WHAT TO WORK ON:
A. Say whether each statement agrees with the piece on land ownership: (i) Rome's agrarian laws were proposed by 486 BC; (ii) in Zimbabwe, redistributed land went mostly to lower-class Zimbabweans; (iii) the Aborigines Rights Protection Society sent a delegation to England. For each, answer yes or no and quote the words from the piece that settle it.
B. In the piece on land ownership, what was Zimbabwe's once self-sufficient economy popularly called?

TEXT BLOCK:
— Start —

In ancient Rome, the Agrarian Laws were proposed to remedy the evil trend of public lands or AGER PUBLICUS ending up in the hands of the Patricians, who were favored by the patrician magistrates in the distribution of land. These lands referred to as AGER OCCUPATUS or possession, which were still the property of the state, gradually passed into the hands of sons of the patricians with the passage of time, robbing the state of its ownership. To address that iniquitous phenomenon, the agrarian laws were proposed by 486 BC to distribute land among the poor plebeians to be used for homes (homestead), a way of correcting the misdistribution.
In modern day Zimbabwe, land possession has been a major area of dispute between the white minority farmers and the black majority landless of that country. Attempts to correct a historic colonial injustice rather compounded the problem with lands redistributed ending up in the hands of the black elite and inaccessible to lower-class Zimbabweans whose population has been growing. Racial injustice, colonial exploitation and, recently, greed on the part of the new African elite, among other pertinent issues, have combined to frustrate the efforts at correcting the problem. This, in fact, has affected agricultural production in that country, bringing the once self-sufficient agricultural based economy, popularly referred to as the “food basket of Africa,” to the point of hunger and starvation. No wonder Robert Mugabe, the country’s only president since independence has become a symbol of that system’s failure.
As a school boy so many years ago, I learned in my agriculture studies lesson that land fragmentation, acquisition, and tenure were some of the problems impeding food production not only in Ghana but across the African continent. While systems of land administration on the continent may vary from country to country, and from culture to culture, it is one area where African governments have not been very proactive in righting the wrongs of the past, either inflicted by colonialism or the chieftaincy institution, in its varied forms across the continent.
In comparing the case of Ghana with that of Zimbabwe, although Ghana’s situation is completely different from that of Zimbabwe, she hasn’t fared any better as a country on that front. A journey through a century of land administration in Ghana by traditional authorities reveals an ugly state of affairs. In the 18th century, John Mensah Sarbah, a leading critic of British colonial rule, especially in connection with land ownership, spoke against the unscrupulous and dubious laws which made it easy for European appropriation and usurpation of the most fertile lands and lands with huge deposits of mineral resources. This was at the end of the slave trade when Europeans began to move into the hinter-lands to (mis)-appropriate landed properties of huge mineral deposits to themselves. Sarba’s persistent organized opposition - to this new form of exploitation of African resources – which culminated in the formation of the Aborigines Rights Protection Society (ARPS) which sent a delegation to England, eventually led the British colonists to backtrack on their policy regarding land acquisition and ownership. Had the policy been allowed a place in Ghanaian history, the story would not have been too different from the ugly confrontations that have engulfed Zimbabwe and other southern African countries, and earlier the Mao Mao rebellion in Kenya. Most of the rich arable lands would have passed into the hands of the Europeans, leaving the locals to scramble for the arid and desolate lands, a situation with the potential of creating huge numbers of locals without any land holdings and generating the Zimbabwe-style of tension and confusion. The heroic and patriotic accomplishment of John Mensah Sarbah did not only make lands available to the locals but also fended off that ugly situation in Zimbabwe as a result of government-led land redistribution exercise.

— End —

MATERIAL SUPPLIED:
— Start —

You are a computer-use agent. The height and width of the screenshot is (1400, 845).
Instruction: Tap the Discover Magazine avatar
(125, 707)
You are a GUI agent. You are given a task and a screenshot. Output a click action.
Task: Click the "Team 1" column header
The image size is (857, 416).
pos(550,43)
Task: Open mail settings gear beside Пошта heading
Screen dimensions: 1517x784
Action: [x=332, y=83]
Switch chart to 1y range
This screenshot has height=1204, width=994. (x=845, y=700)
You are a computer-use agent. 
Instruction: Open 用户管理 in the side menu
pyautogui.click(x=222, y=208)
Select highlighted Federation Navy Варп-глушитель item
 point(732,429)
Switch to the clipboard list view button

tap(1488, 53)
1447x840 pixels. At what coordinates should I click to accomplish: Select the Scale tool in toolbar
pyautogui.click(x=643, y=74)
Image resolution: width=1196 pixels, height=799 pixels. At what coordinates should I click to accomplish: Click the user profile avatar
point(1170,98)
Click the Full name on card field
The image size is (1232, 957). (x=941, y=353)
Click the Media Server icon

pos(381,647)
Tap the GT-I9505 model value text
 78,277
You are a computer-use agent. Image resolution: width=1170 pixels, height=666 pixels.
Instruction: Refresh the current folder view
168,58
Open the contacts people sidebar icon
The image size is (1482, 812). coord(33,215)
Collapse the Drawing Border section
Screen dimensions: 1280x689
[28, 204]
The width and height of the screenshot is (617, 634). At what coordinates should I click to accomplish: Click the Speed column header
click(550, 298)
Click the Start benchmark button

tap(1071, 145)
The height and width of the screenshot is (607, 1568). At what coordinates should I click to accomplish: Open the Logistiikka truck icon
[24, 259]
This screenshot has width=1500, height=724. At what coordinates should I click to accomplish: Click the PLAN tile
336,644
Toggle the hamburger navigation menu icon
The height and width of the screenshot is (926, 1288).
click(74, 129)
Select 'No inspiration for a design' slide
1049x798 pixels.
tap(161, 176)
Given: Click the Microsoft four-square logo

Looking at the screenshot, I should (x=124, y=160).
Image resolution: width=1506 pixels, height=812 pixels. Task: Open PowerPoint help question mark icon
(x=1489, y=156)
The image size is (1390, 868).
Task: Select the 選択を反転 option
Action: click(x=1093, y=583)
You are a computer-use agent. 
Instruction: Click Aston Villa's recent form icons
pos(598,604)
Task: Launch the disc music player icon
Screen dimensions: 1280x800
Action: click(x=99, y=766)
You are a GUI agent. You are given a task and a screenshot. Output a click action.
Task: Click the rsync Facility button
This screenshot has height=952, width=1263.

— End —

SOLUTIONS TO EACH TASK:
A.
(i) Yes: "the agrarian laws were proposed by 486 BC"
(ii) No: "lands redistributed ending up in the hands of the black elite and inaccessible to lower-class Zimbabweans"
(iii) Yes: "the Aborigines Rights Protection Society (ARPS) which sent a delegation to England"

B. The "food basket of Africa."